**WHAT THE EXERCISE ASKS**
Shift every coordinate in the answers by 54 and give the records again, requests included, from the line containing "Task: Click the Apólices clipboard icon" through the line containing "Action: 44,275", both lines included; only these lines. Leave the pictures out of the reply.

**INFORMATION PROVIDED**
______
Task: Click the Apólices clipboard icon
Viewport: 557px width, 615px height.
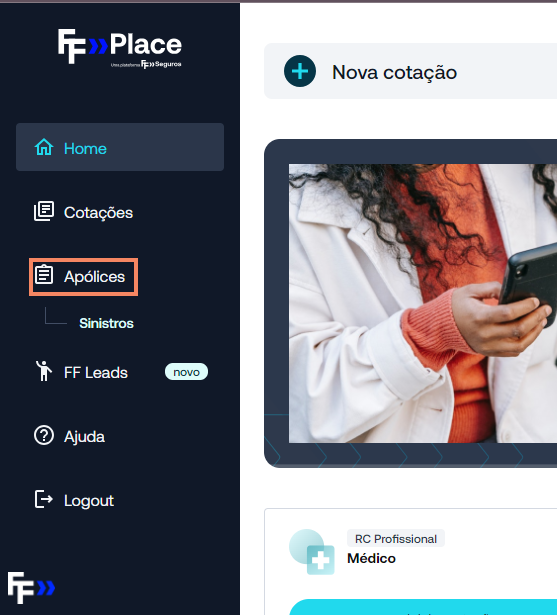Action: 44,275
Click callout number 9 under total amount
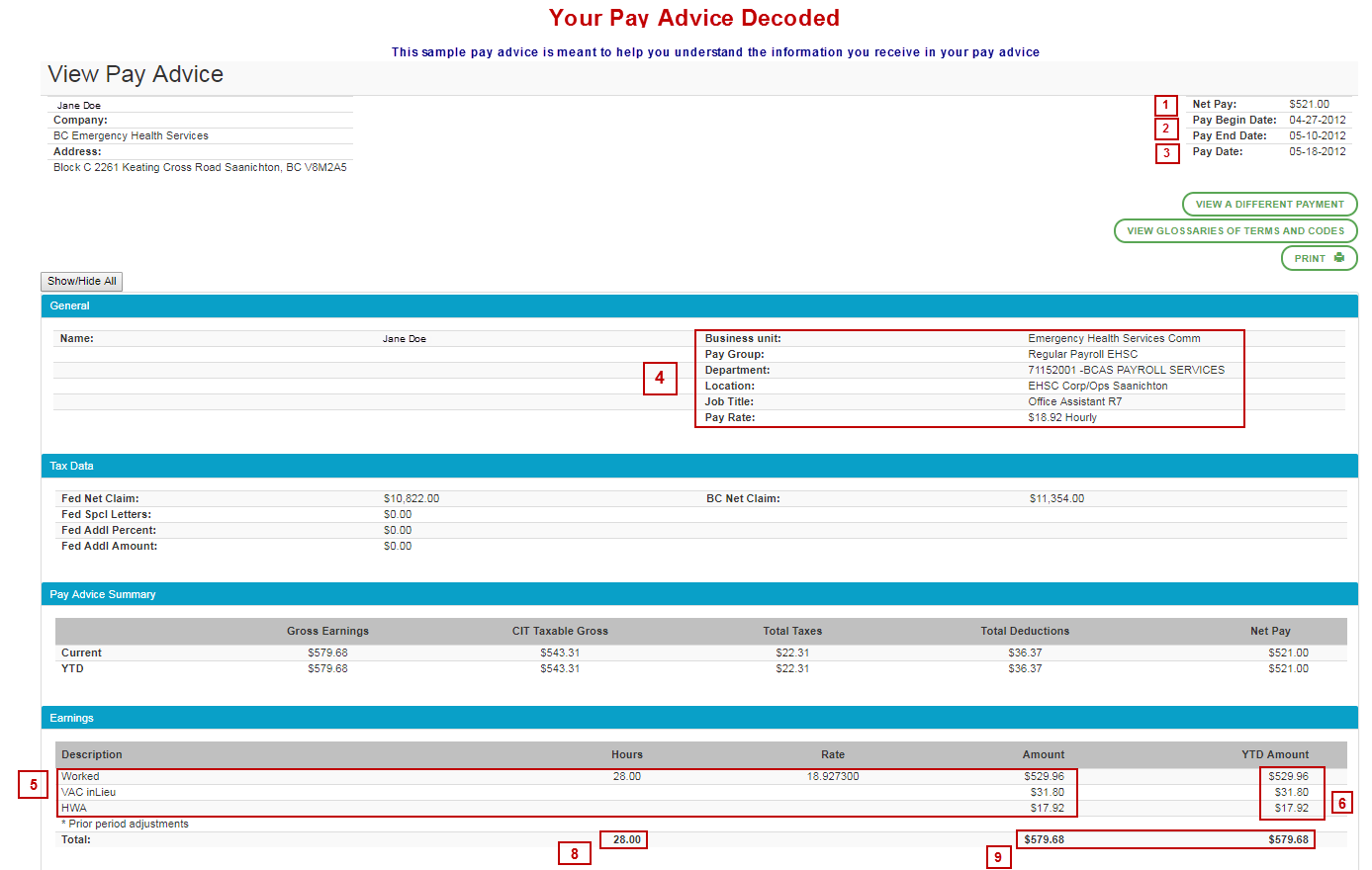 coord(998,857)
______
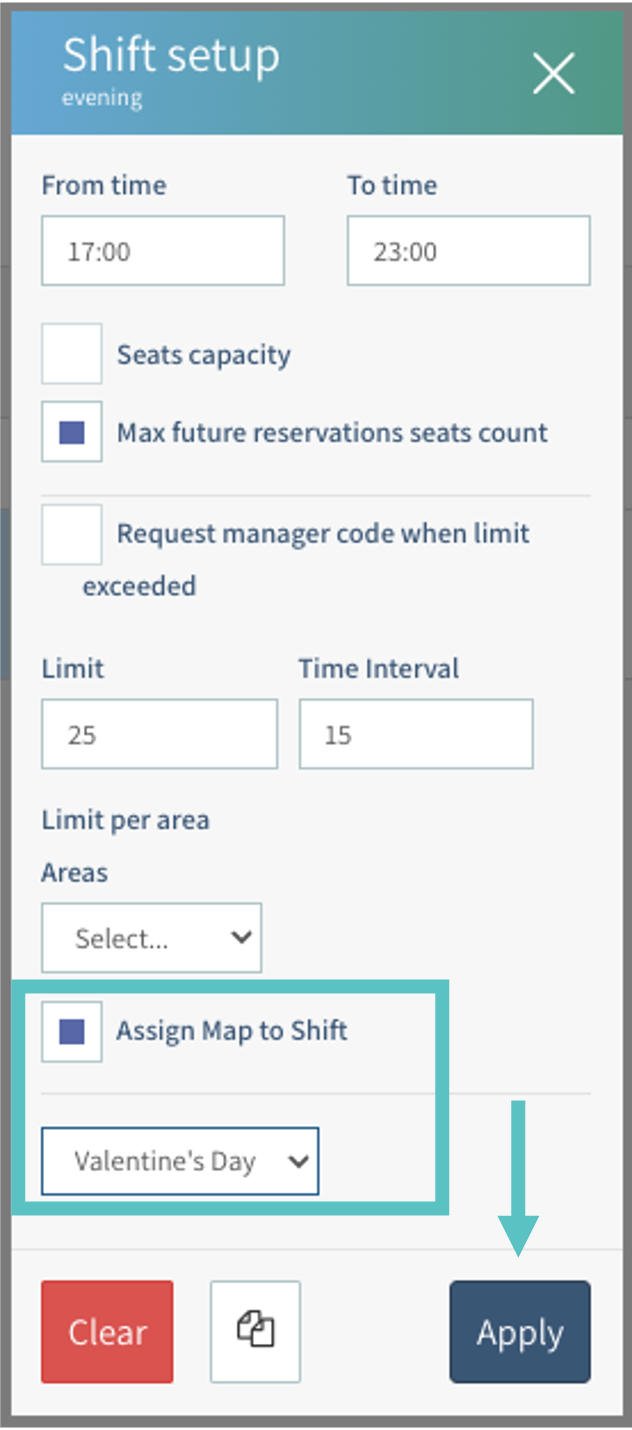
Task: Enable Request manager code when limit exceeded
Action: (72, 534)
______
**CORRECT ANSWER**
Task: Click the Apólices clipboard icon
Viewport: 557px width, 615px height.
Action: 98,329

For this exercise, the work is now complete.